Records of finding words and elements:
·····
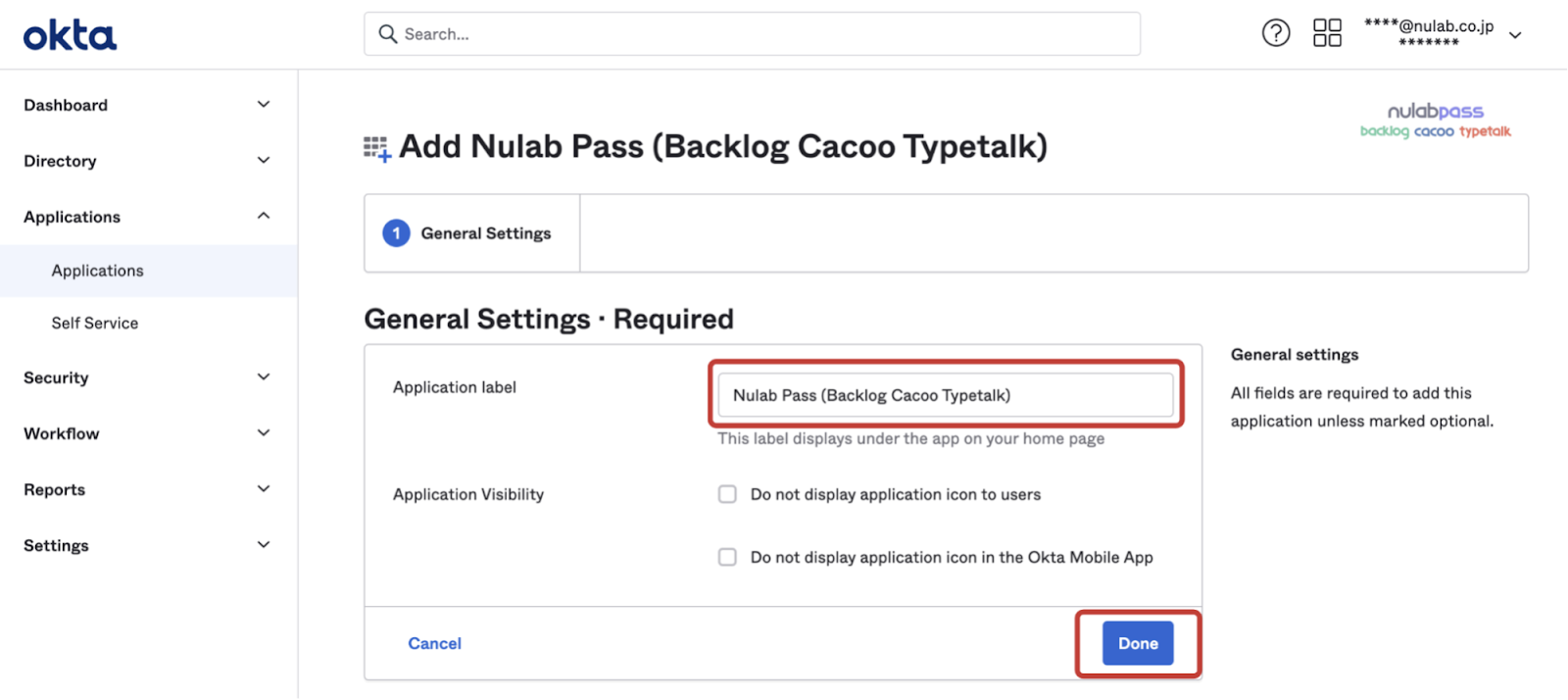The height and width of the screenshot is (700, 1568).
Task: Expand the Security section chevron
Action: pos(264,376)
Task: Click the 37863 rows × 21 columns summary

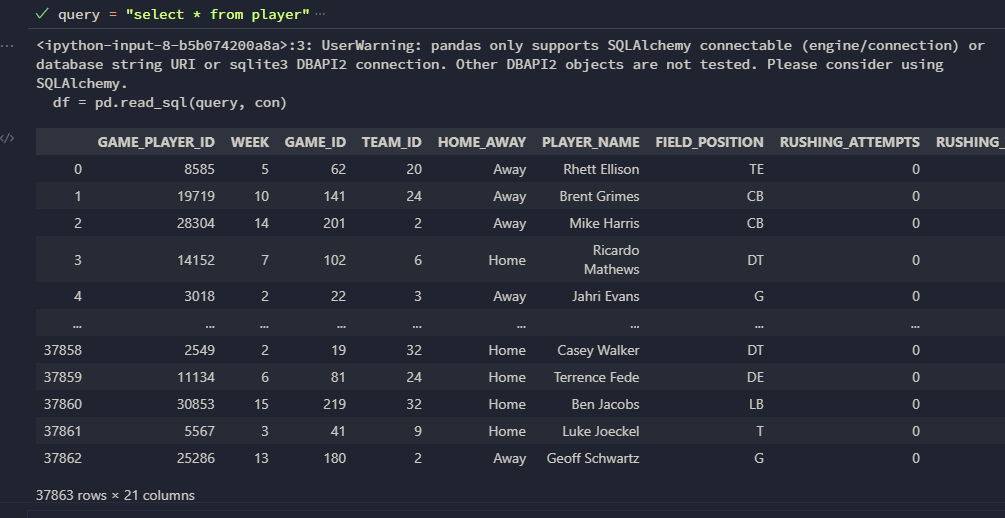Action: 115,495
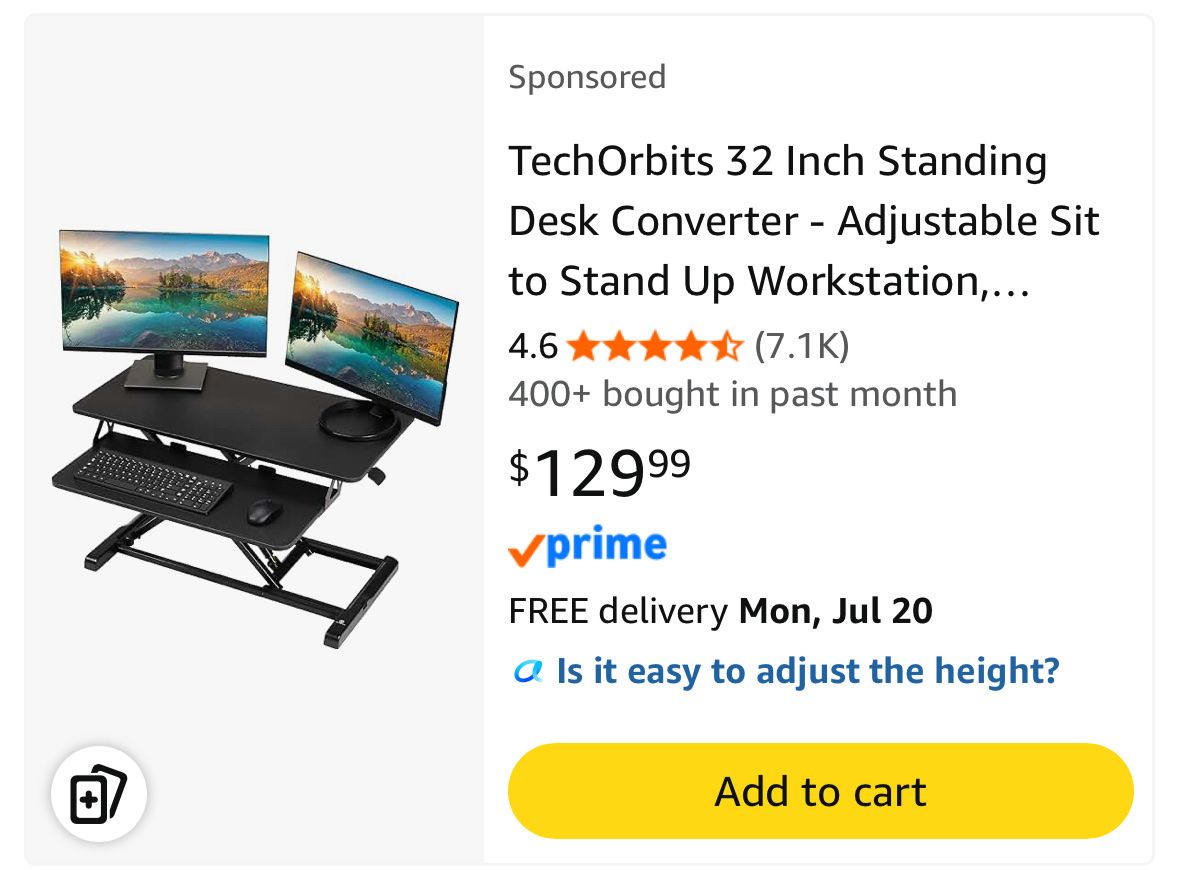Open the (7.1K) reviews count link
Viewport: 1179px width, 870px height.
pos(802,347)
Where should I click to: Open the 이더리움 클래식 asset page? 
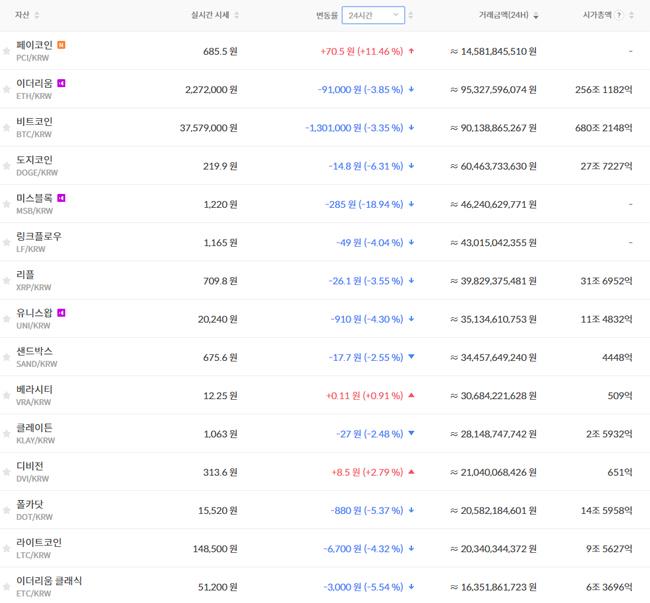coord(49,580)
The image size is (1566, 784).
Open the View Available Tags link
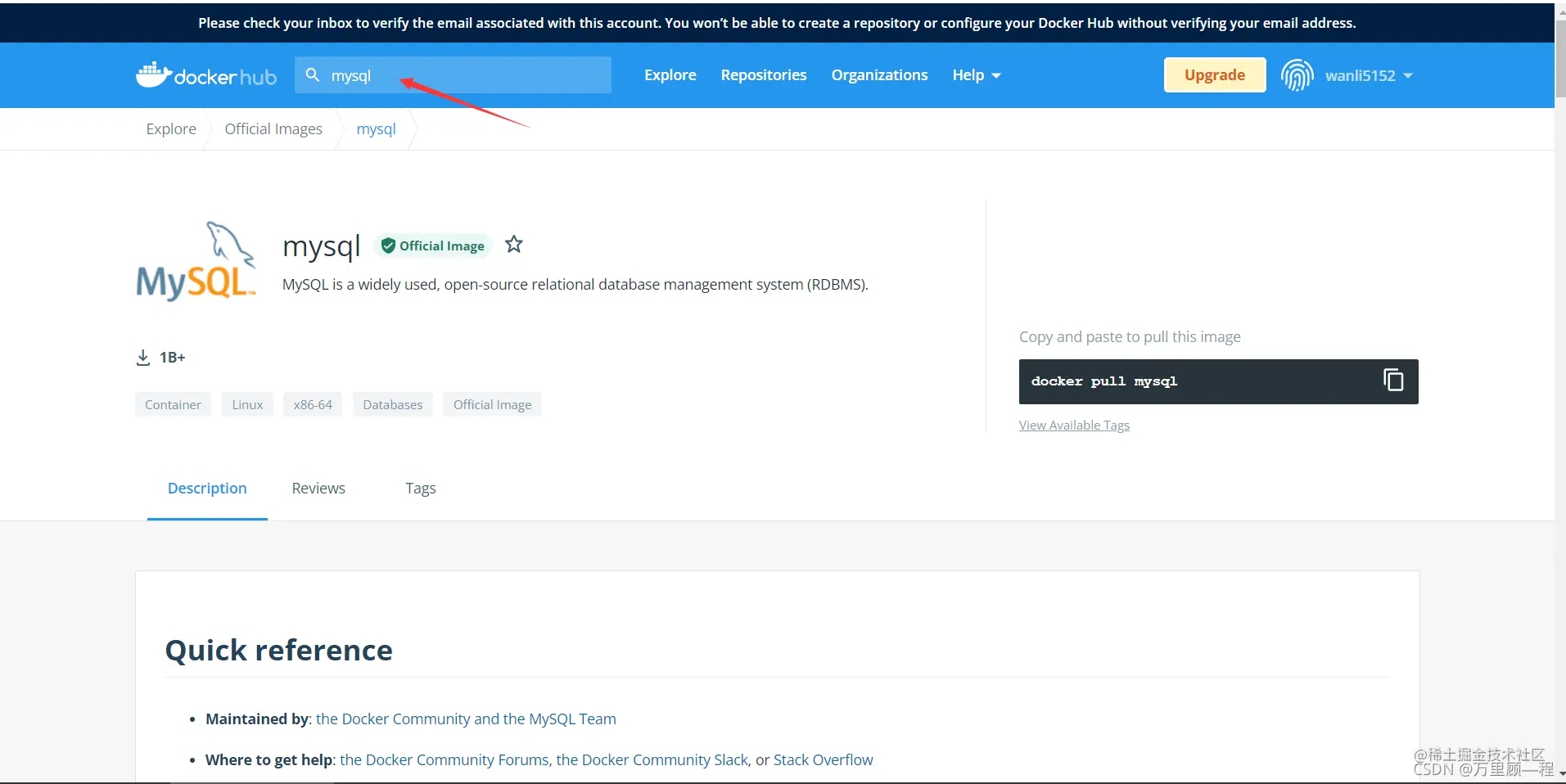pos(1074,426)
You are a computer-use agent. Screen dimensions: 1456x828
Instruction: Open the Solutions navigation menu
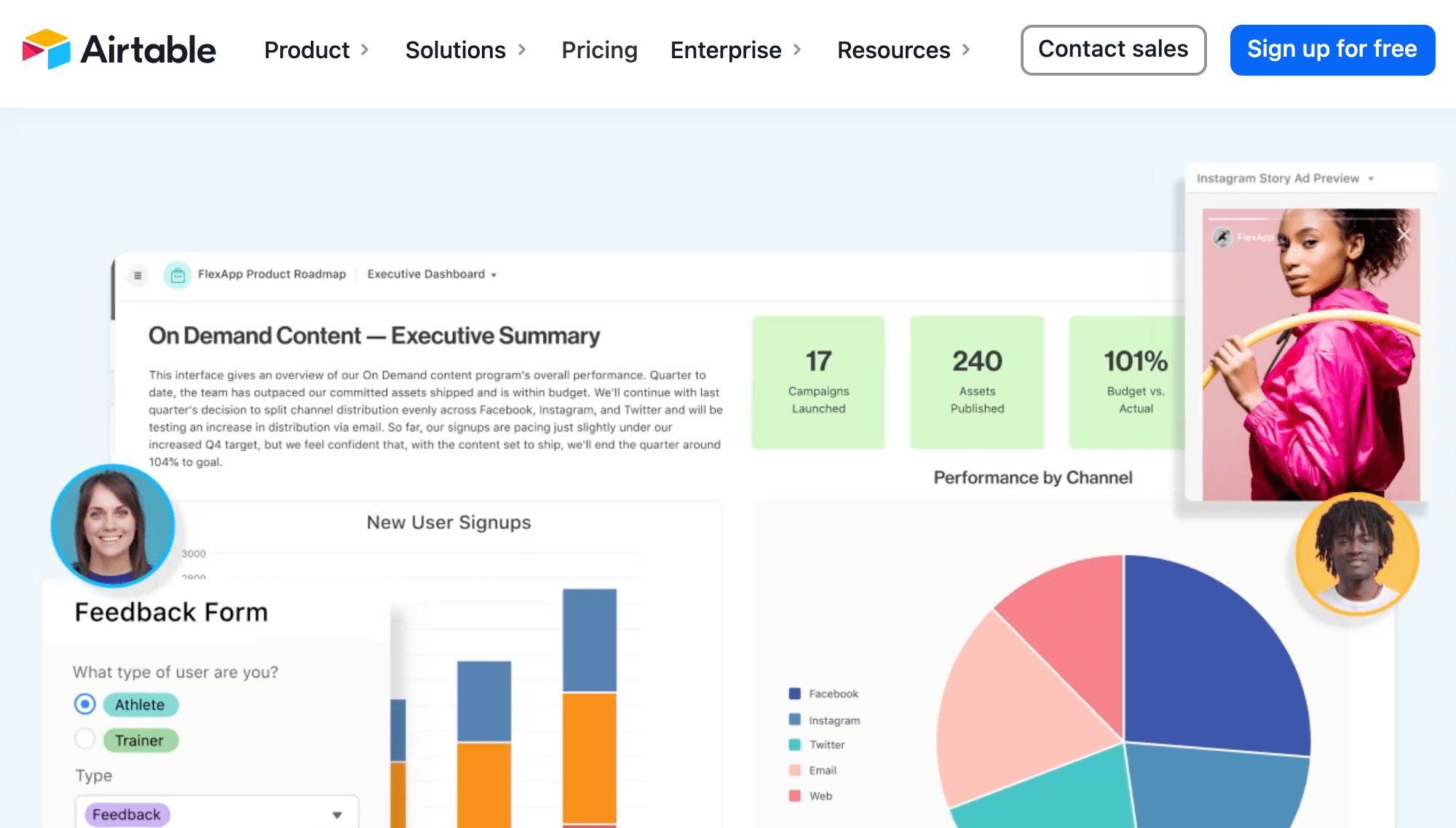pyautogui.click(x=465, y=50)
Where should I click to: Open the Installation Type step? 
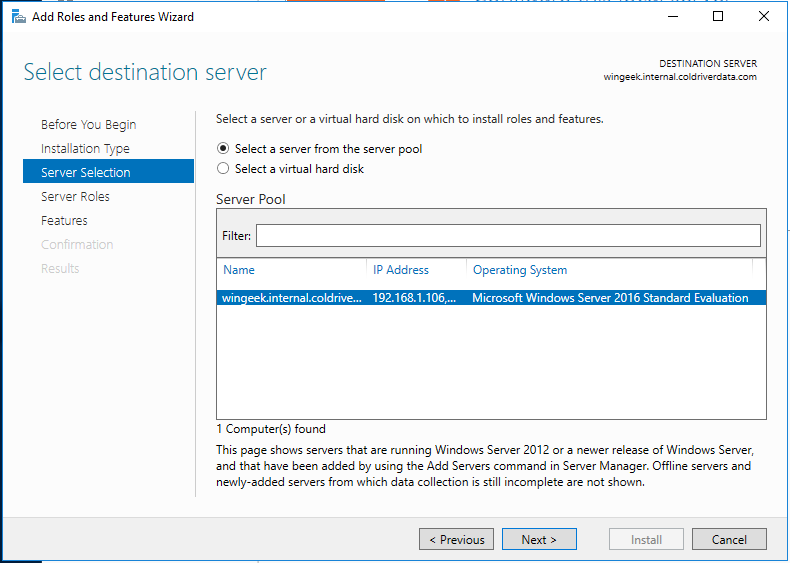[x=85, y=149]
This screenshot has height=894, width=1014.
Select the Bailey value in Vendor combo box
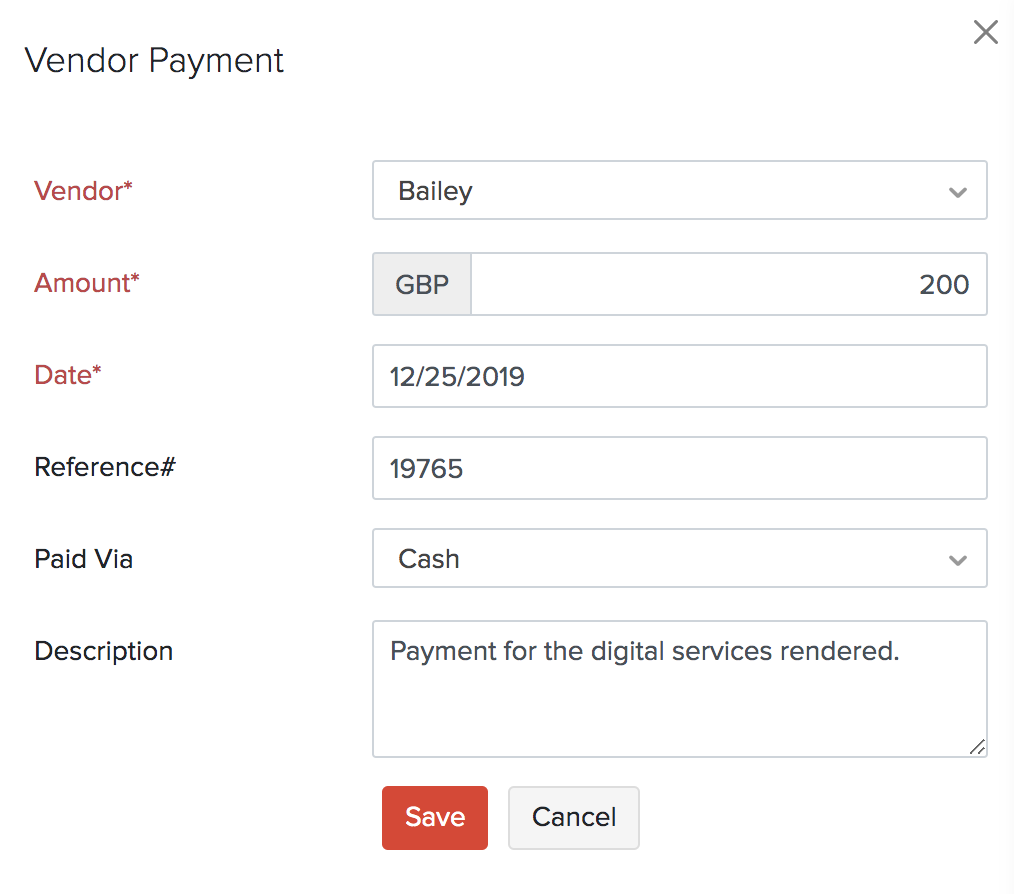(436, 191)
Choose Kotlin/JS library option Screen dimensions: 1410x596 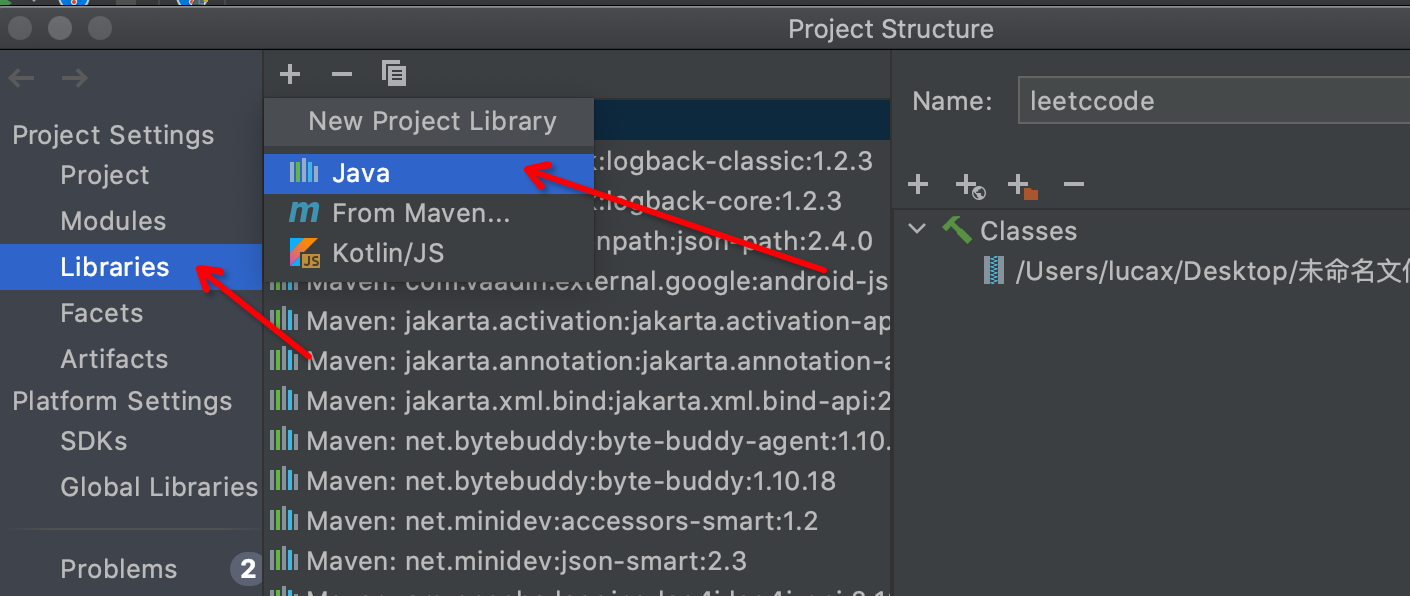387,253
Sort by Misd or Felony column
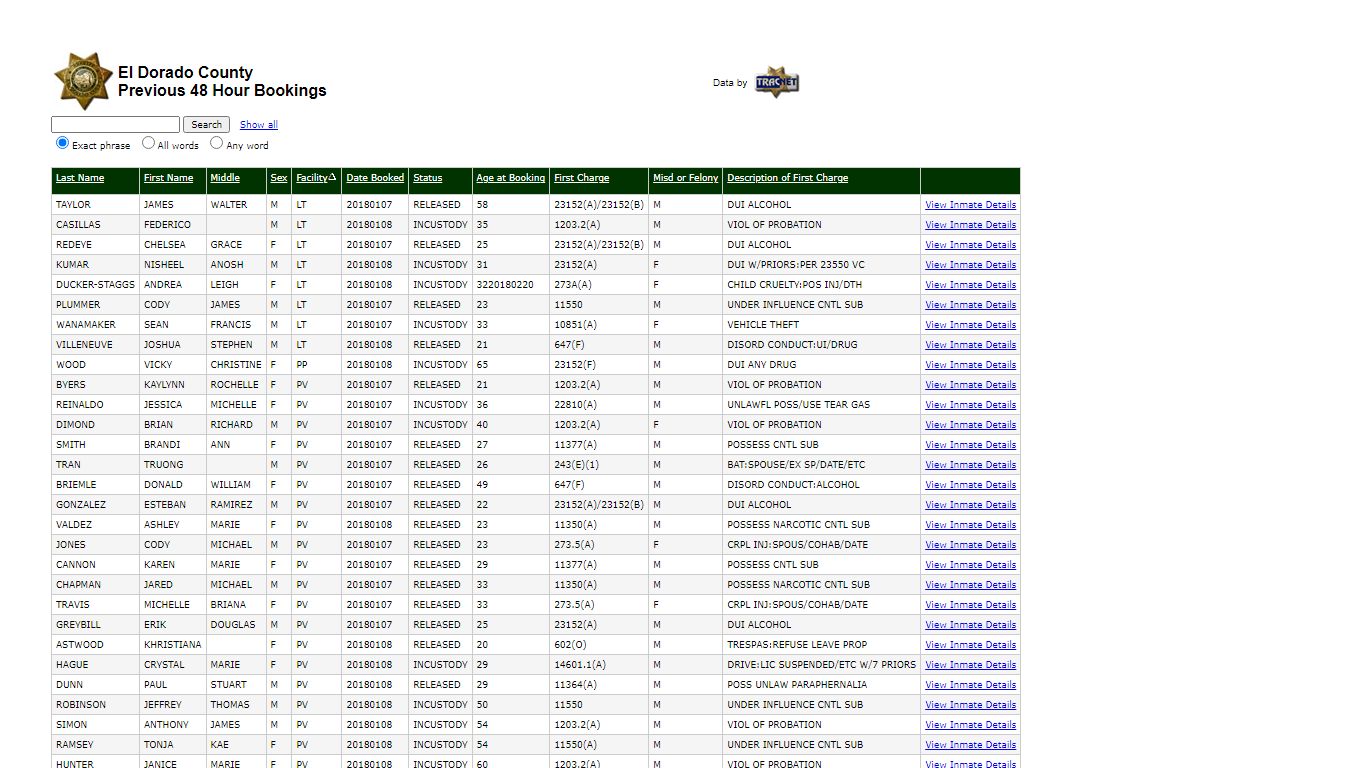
·····
Instructions to follow:
Rewrite the lines from the start of the records through the line containing "pos(1074,426)", inclusive, replacing "Available" with "Existing" and keeping everything else unchanged. Leave the pictures out of your answer.

Written solution:
The height and width of the screenshot is (700, 1568).
Task: Expand the Security section chevron
Action: pos(264,376)
Task: Click the 37863 rows × 21 columns summary

Action: 115,495
Open the (7.1K) reviews count link
Viewport: 1179px width, 870px height.
pos(802,347)
Where should I click to: Open the 이더리움 클래식 asset page? 
coord(49,580)
The image size is (1566, 784).
Open the View Existing Tags link
pos(1074,426)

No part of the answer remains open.